INSTRUCTIONS FOR THE TASK: Only the lines from the one containing "Screen dimensions: 1443x413" through the final line below belong in the output, copied exactly and without pictures.

DATASET RECORDS:
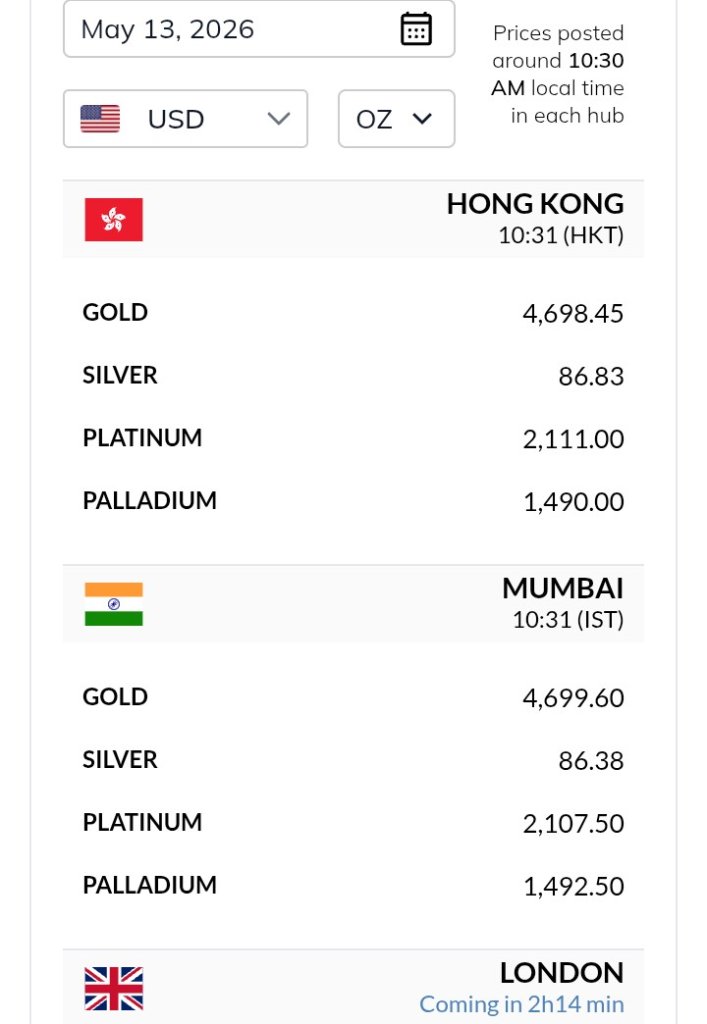Select the Mumbai PLATINUM row label

142,822
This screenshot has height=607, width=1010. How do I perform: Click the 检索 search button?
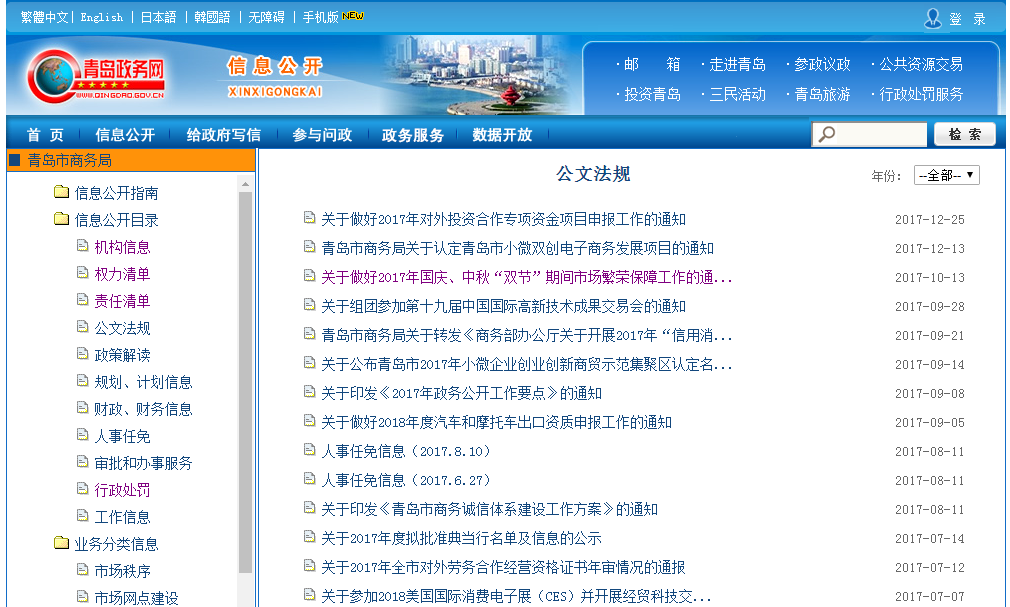tap(964, 135)
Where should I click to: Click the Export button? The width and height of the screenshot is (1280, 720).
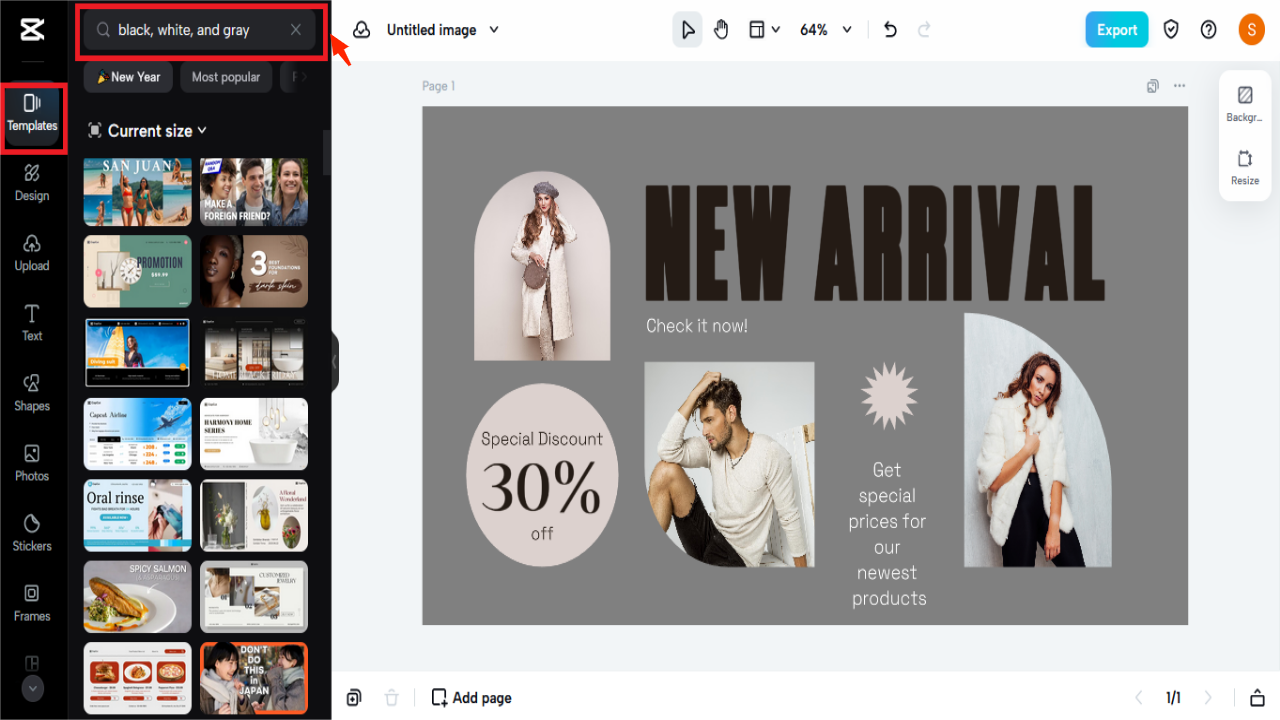1116,29
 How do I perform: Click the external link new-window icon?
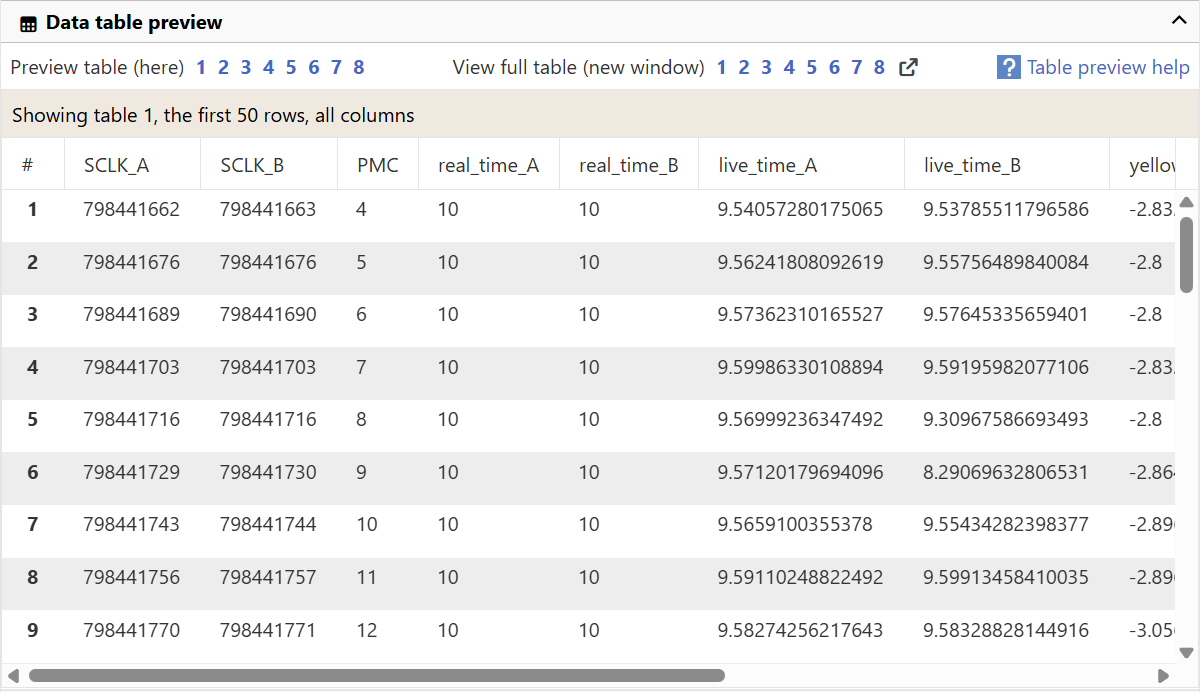pyautogui.click(x=908, y=68)
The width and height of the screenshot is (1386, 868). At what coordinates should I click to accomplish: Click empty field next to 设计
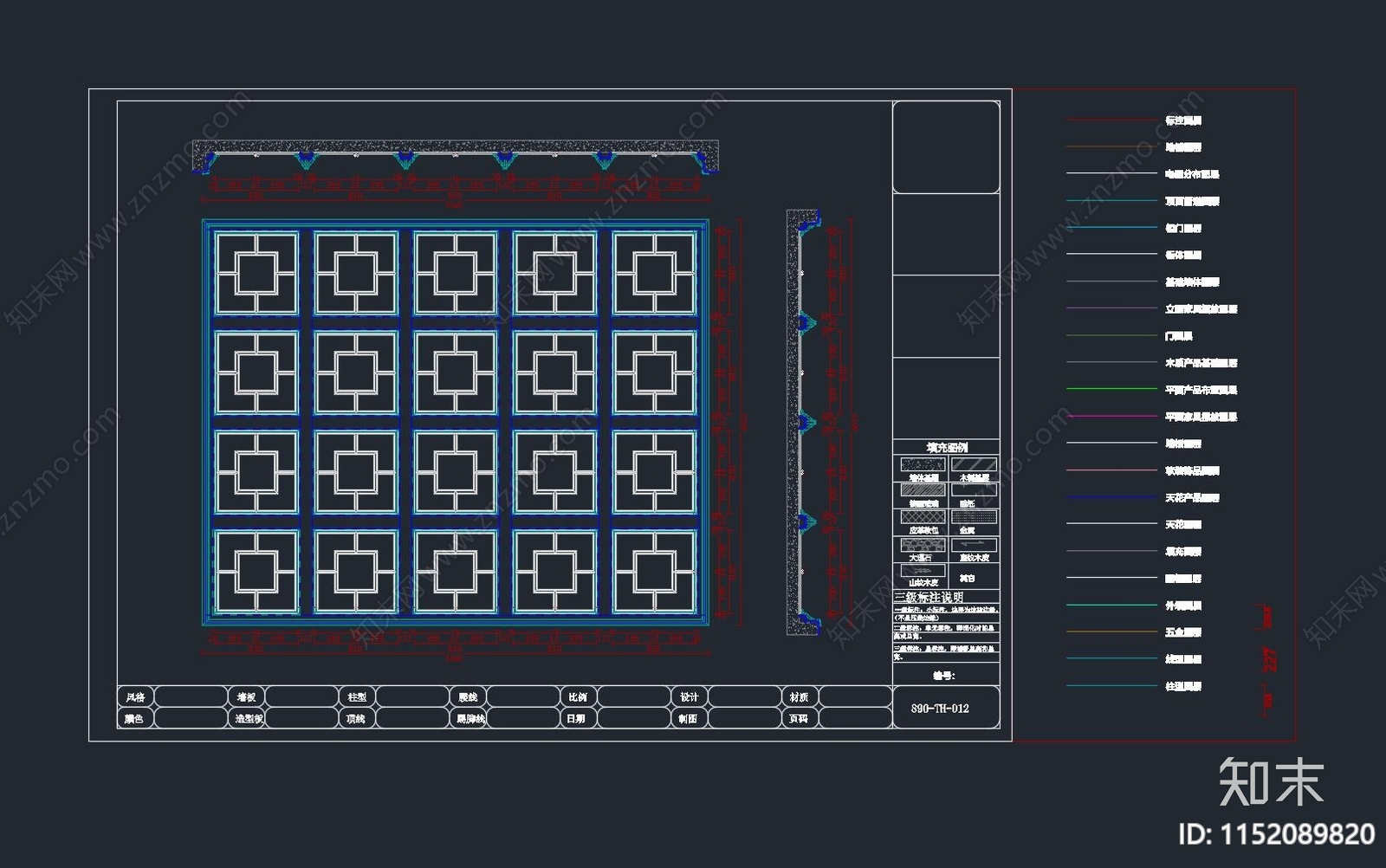tap(744, 697)
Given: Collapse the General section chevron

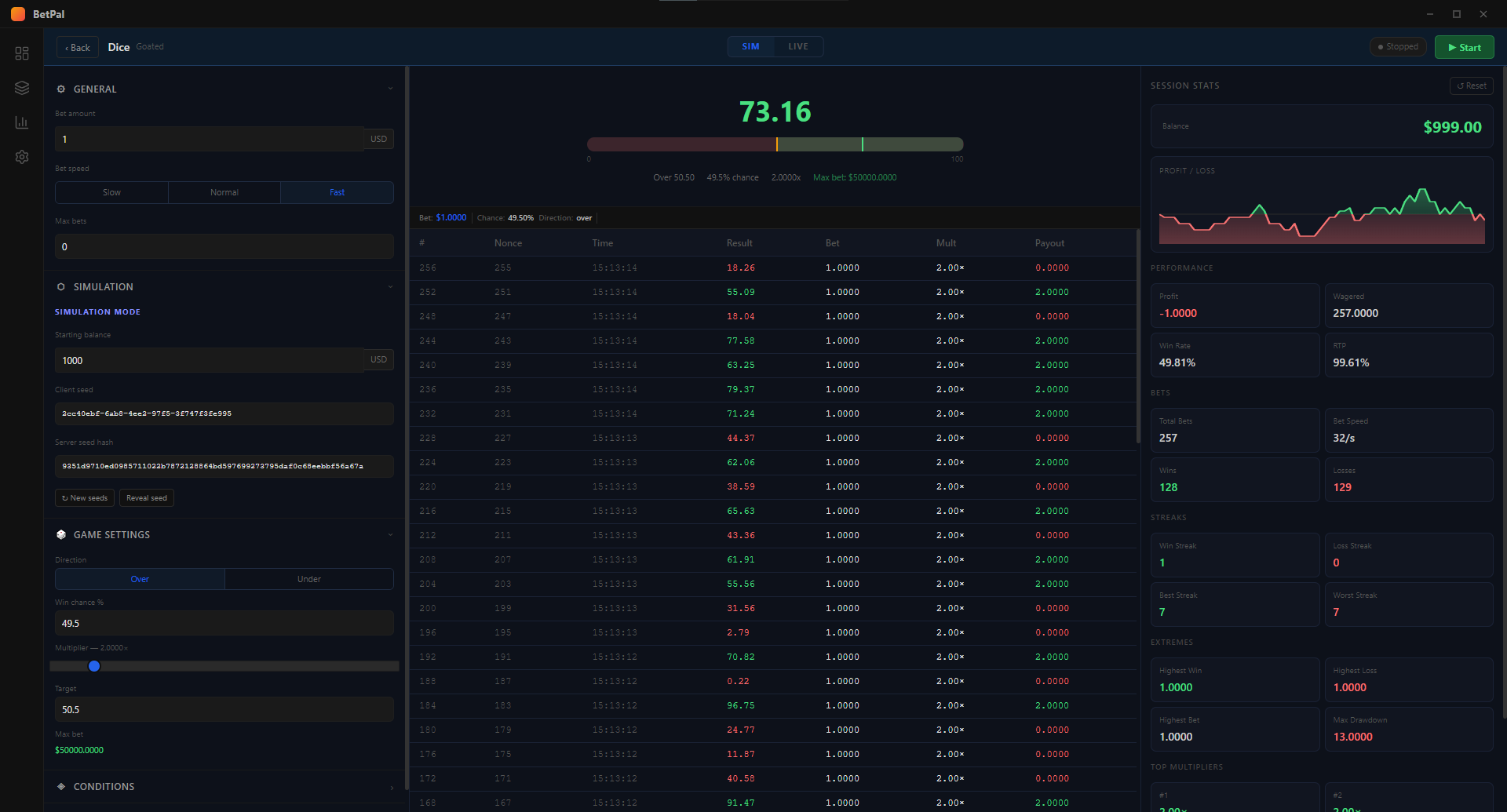Looking at the screenshot, I should (390, 89).
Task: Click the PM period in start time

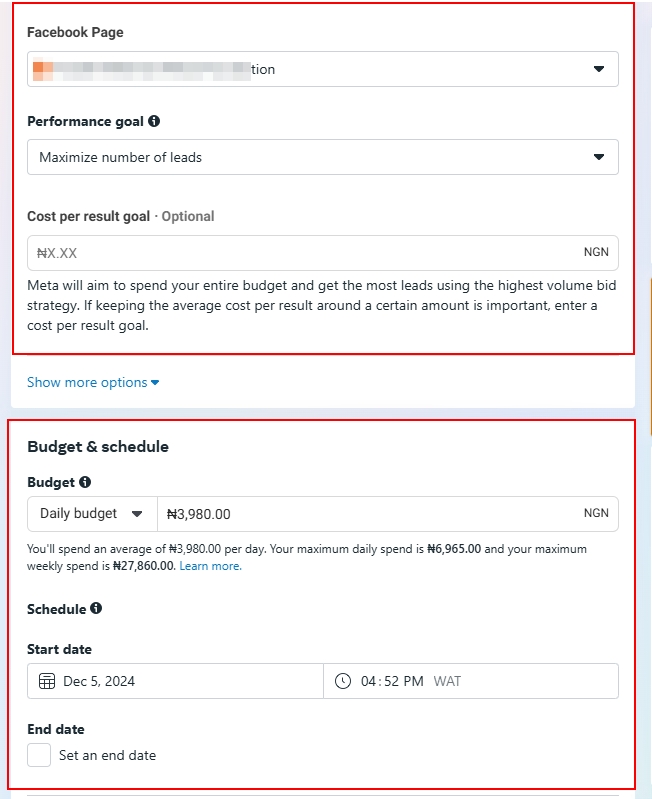Action: (x=414, y=681)
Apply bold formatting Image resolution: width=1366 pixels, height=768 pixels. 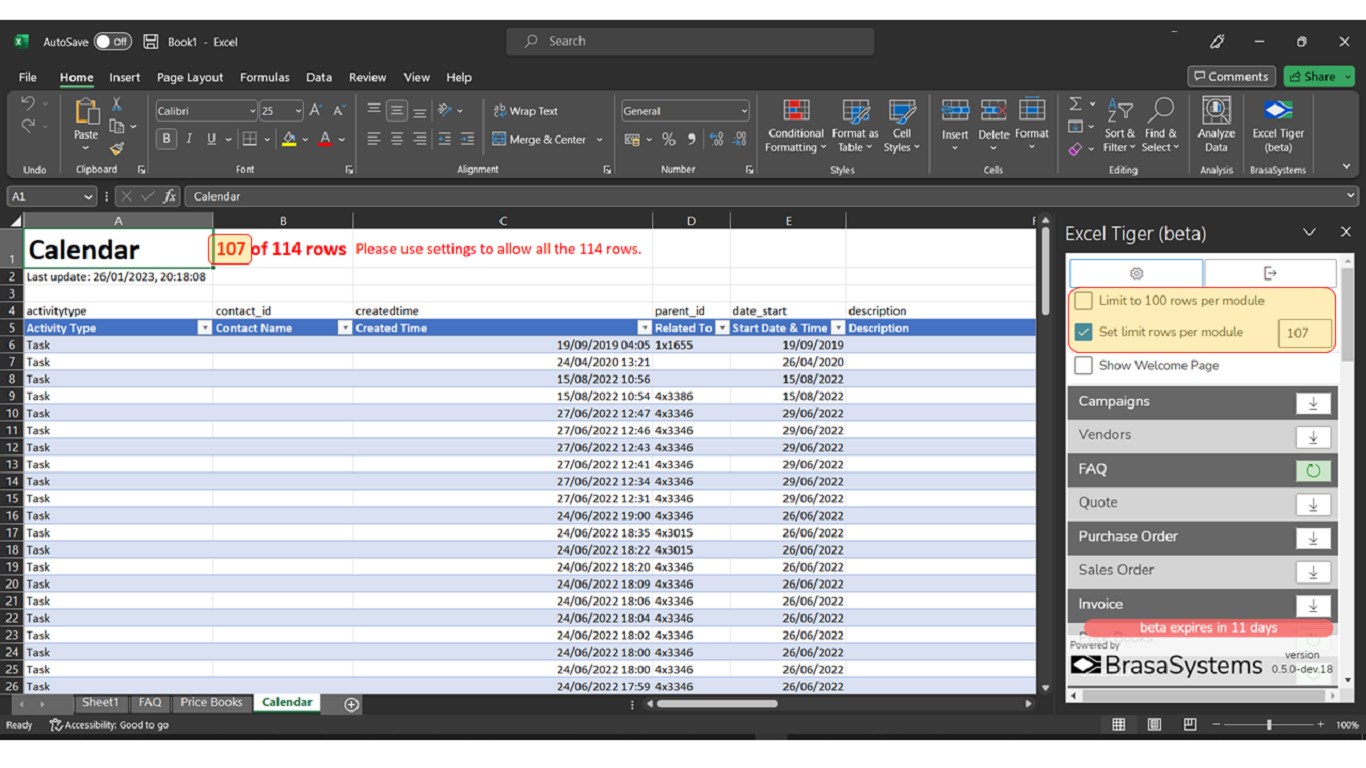click(166, 139)
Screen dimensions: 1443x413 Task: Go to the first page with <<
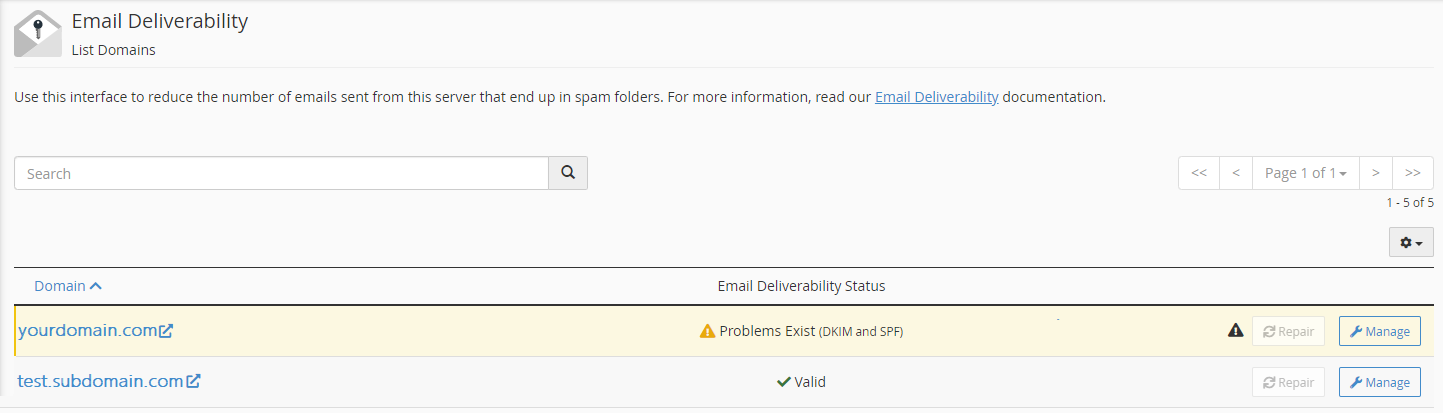click(1198, 173)
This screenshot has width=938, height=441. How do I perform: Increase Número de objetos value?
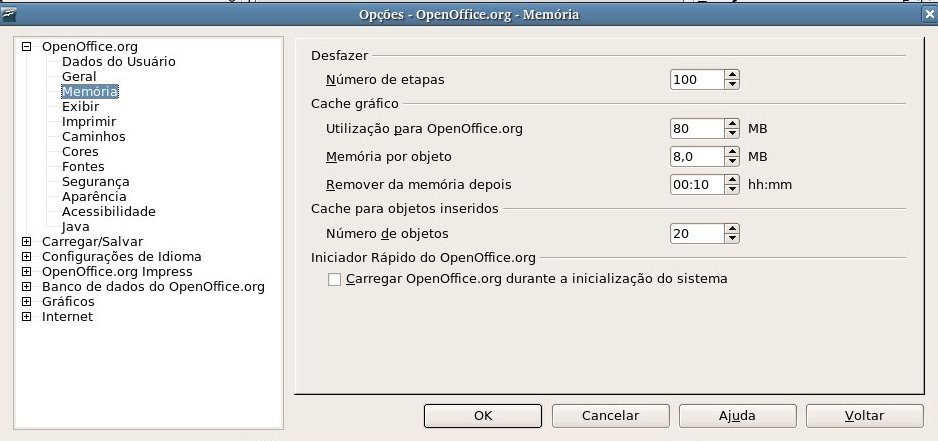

RESULT OF THE EXERCISE:
Screen dimensions: 1443x413 Task: Go to the first page with <<
click(1198, 173)
This screenshot has width=938, height=441. How do I perform: Increase Número de objetos value?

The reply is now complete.